TO-DO ITEM:
Write out the stretch of the Red Beard text starting with "What most film" and going on through "past fifteen years.", changing "prediction" to "forecast".
BEGIN DOCUMENT EXTRACT
On the set of Red Beard
Kurosawa on the set of Red Beard (1965) with leads Toshirō Mifune and Yūzō Kayama

So long was the film’s production period that before Red Beard went on wide release, altogether four other films had been put into production that bore Kurosawa’s signature. Kinji Fukasaku’s Jakoman and Tetsu (Jakoman to Tetsu) was filmed from Kurosawa’s screenplay, while Kurosawa himself produced Sanshiro Sugata, a remake of his first film and its sequel, filmed and released partly to cover the costs of making Red Beard. Meanwhile, the American film The Outrage and the Italian A Fistful of Dollars premiered overseas, with the former a western based on Rashomon and the latter a spaghetti western by an upcoming talent Sergio Leone based on Yojimbo. As the Italians had made their film without permission, a lawsuit was launched against the producers and the film’s director. The case was ultimately settled out of court, with Kurosawa and Toho reportedly receiving a portion of the Italian film’s worldwide box office.

Red Beard premiered on April 3, 1965 and once again provided Kurosawa Production and Toho with a commercial hit, as the film become the year’s highest grossing Japanese film. Just like the audience, Japanese critics responded extremely well to the work, and it remains one of Kurosawa’s best known and most loved in the country. Internationally, critics have been more divided, with most commentators praising its technical merits as perhaps Kurosawa’s technically most complete work, while others insisting that it lacks true complexity and genuine narrative power.

What most film critics agree on is that Red Beard marks something of an end of an era for Kurosawa. The director himself recognised this at the time of the film’s release, telling film critic Donald Richie that a cycle of some kind had now come to an end, and that his next films and production methods would be different. Although unknown to Kurosawa at the time, his prediction proved very accurate. Large changes would indeed be taking place, and the director would never enjoy the same kind of almost unrestricted financial freedom and critical and commercial success that he had for the past fifteen years.

As an example of this, Red Beard approximately marks the midway point in the director’s career, and he had by now directed altogether twenty-three films in twenty-two years. In contrast, during the remaining twenty-eight years of his career, Kurosawa would have the chance to make only seven films. For reasons never fully explained by any of the involved parties, Red Beard would also be Kurosawa’s last work with actor Toshirō Mifune, the director’s leading man for most of his career, ending one of the most famous director-actor relationships in the history of cinema.
END DOCUMENT EXTRACT
BEGIN GIVEN INFORMATION
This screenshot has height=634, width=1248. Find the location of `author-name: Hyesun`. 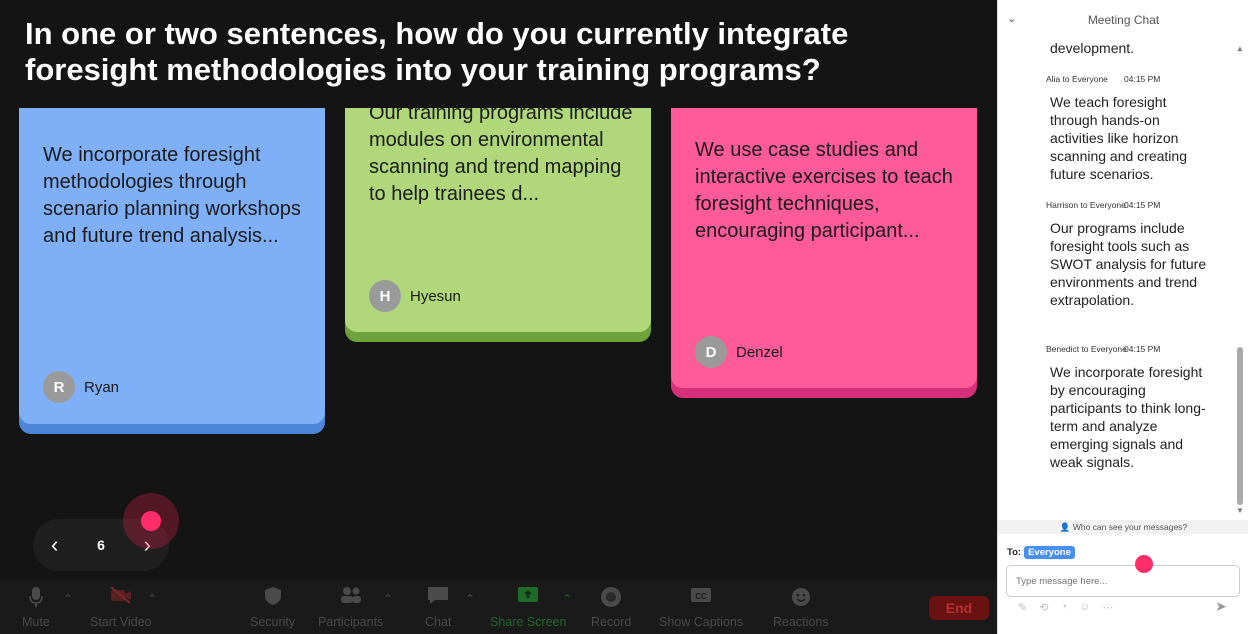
END GIVEN INFORMATION
BEGIN GIVEN INFORMATION
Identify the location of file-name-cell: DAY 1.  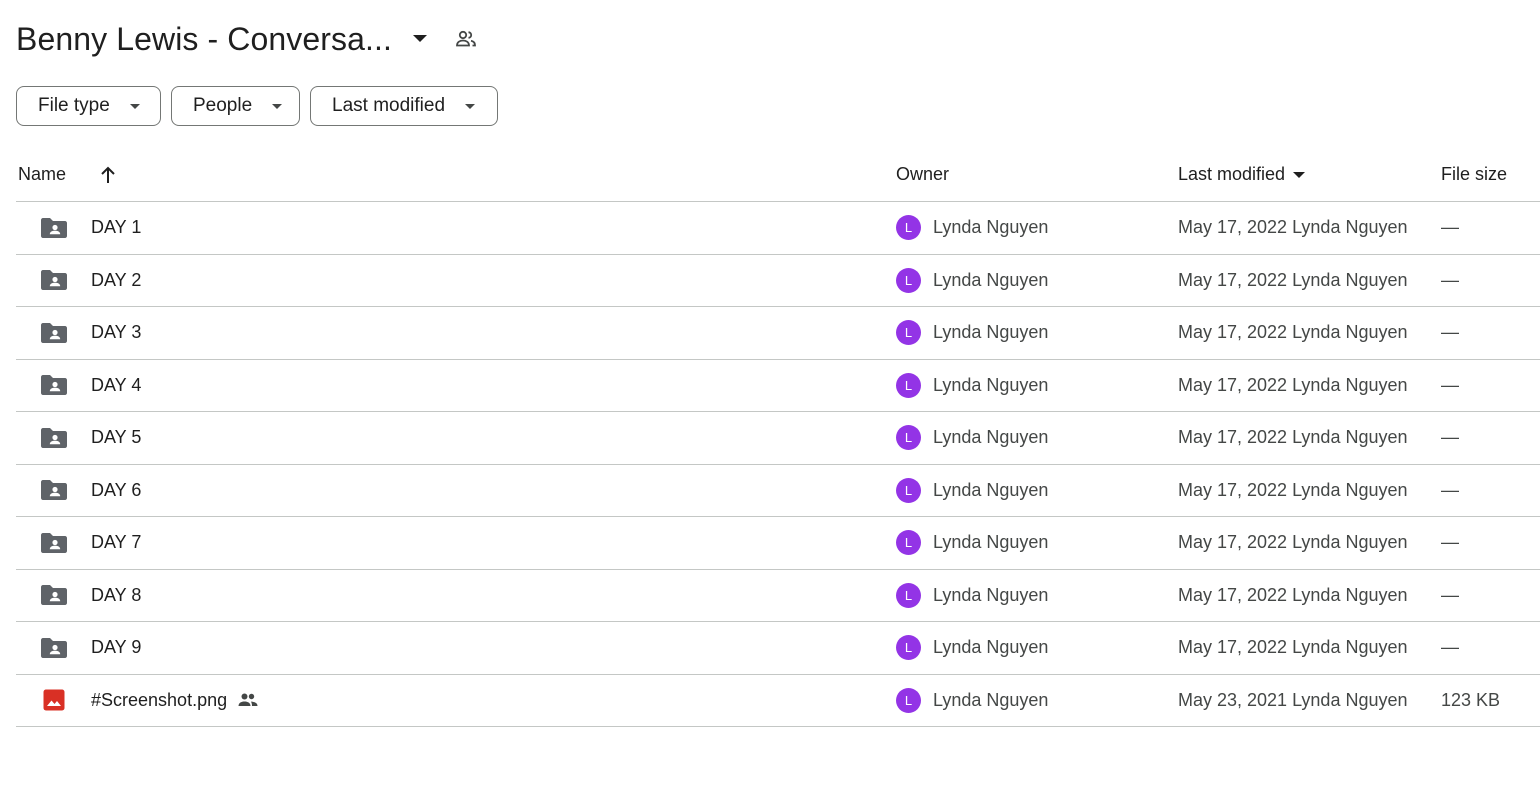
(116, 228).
END GIVEN INFORMATION
BEGIN GIVEN INFORMATION
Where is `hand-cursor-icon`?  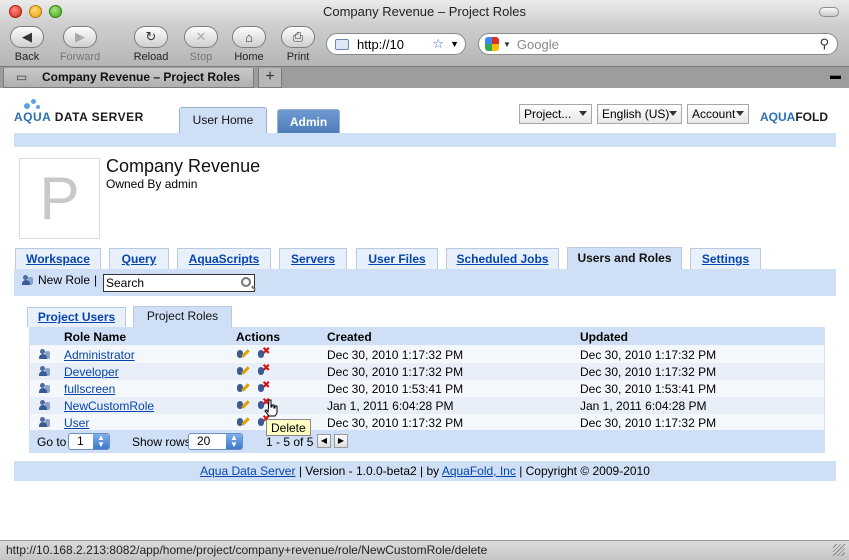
END GIVEN INFORMATION
RESULT FOR THIS EXERCISE:
What most film critics agree on is that Red Beard marks something of an end of an era for Kurosawa. The director himself recognised this at the time of the film’s release, telling film critic Donald Richie that a cycle of some kind had now come to an end, and that his next films and production methods would be different. Although unknown to Kurosawa at the time, his forecast proved very accurate. Large changes would indeed be taking place, and the director would never enjoy the same kind of almost unrestricted financial freedom and critical and commercial success that he had for the past fifteen years.